Task:
Rewrite all of the records below as a numbered list with one line per item. Skip blank lines and leave out the pictures.

— start of Data shown —

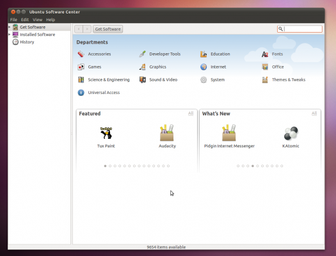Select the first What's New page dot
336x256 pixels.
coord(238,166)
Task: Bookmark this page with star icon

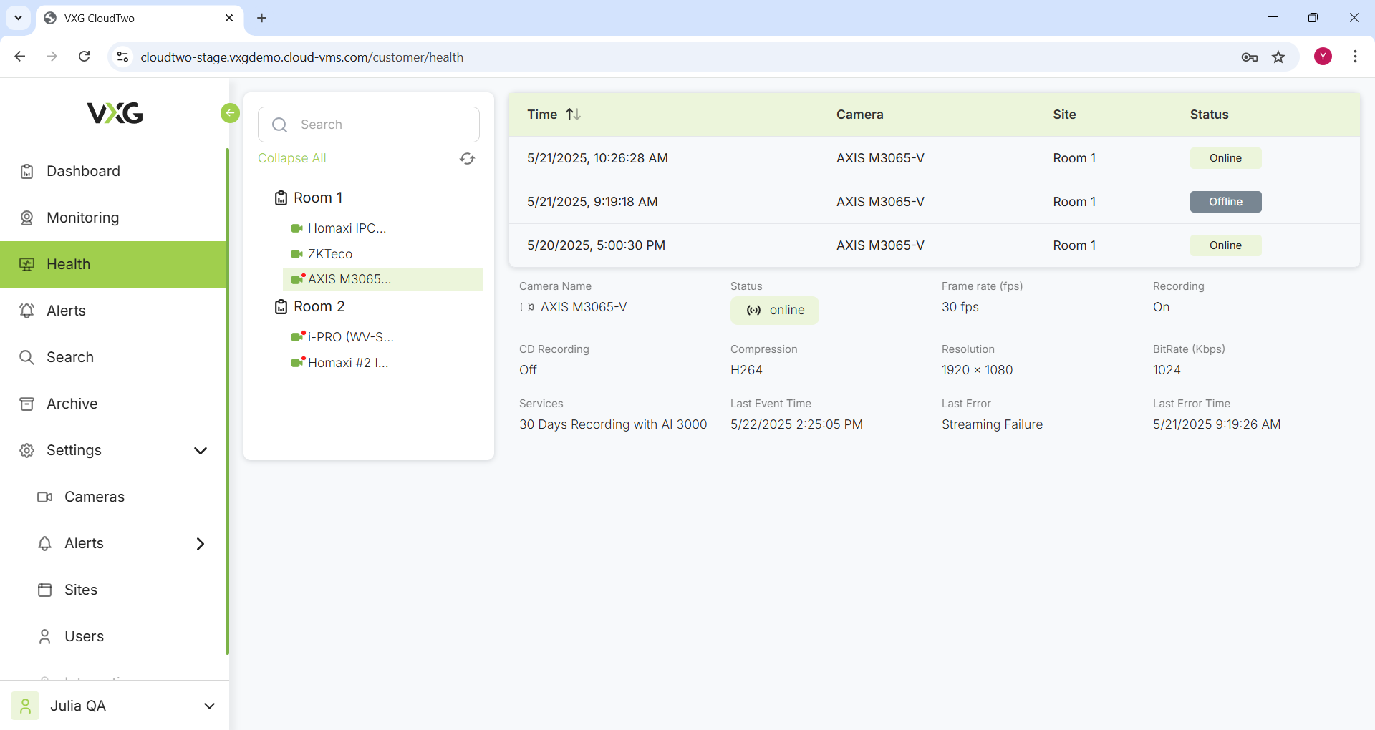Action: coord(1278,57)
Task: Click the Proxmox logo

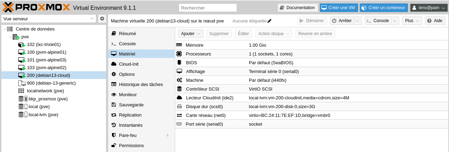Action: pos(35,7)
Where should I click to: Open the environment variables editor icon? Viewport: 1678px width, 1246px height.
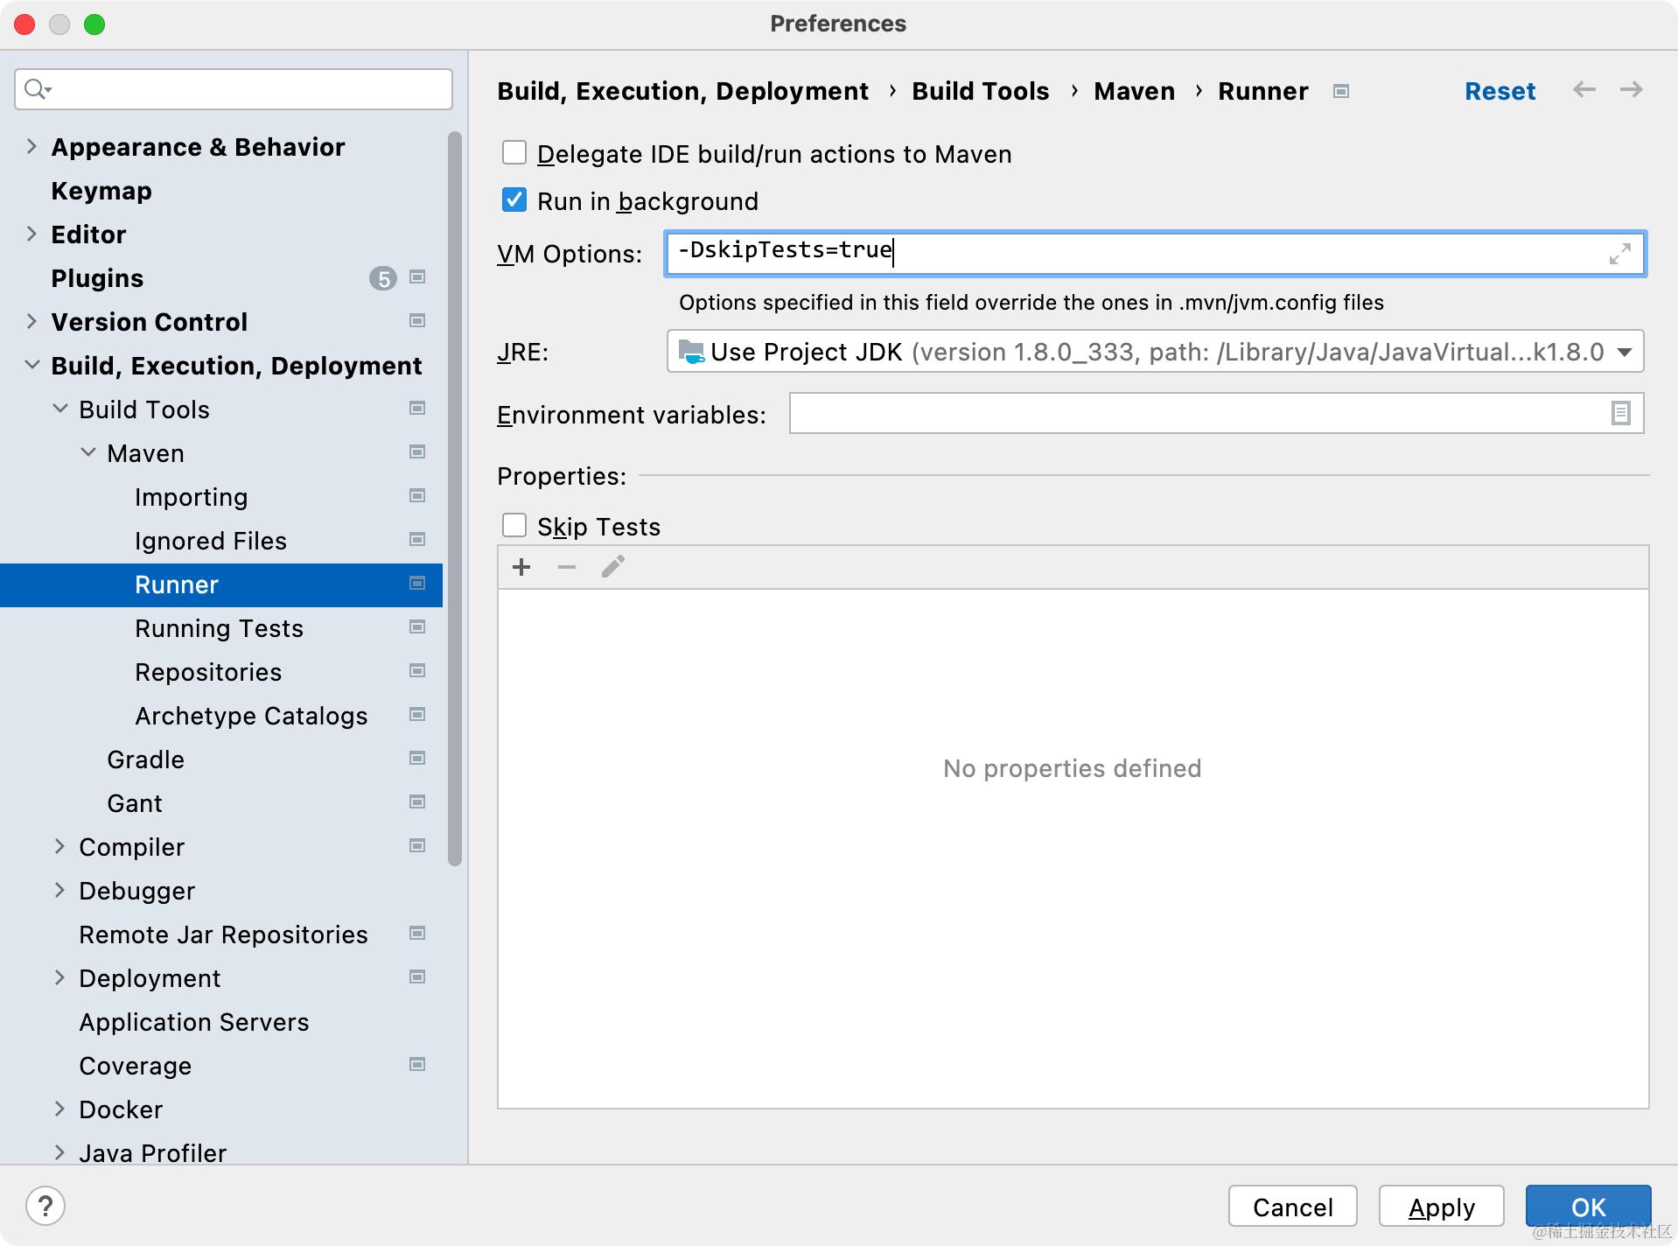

— end of Data shown —

Final result:
1. Select the first What's New page dot
2. 336x256 pixels.
3. coord(238,166)
4. Task: Bookmark this page with star icon
5. Action: coord(1278,57)
6. Task: Click the Proxmox logo
7. Action: pos(35,7)
8. Where should I click to: Open the environment variables editor icon? Viewport: 1678px width, 1246px height.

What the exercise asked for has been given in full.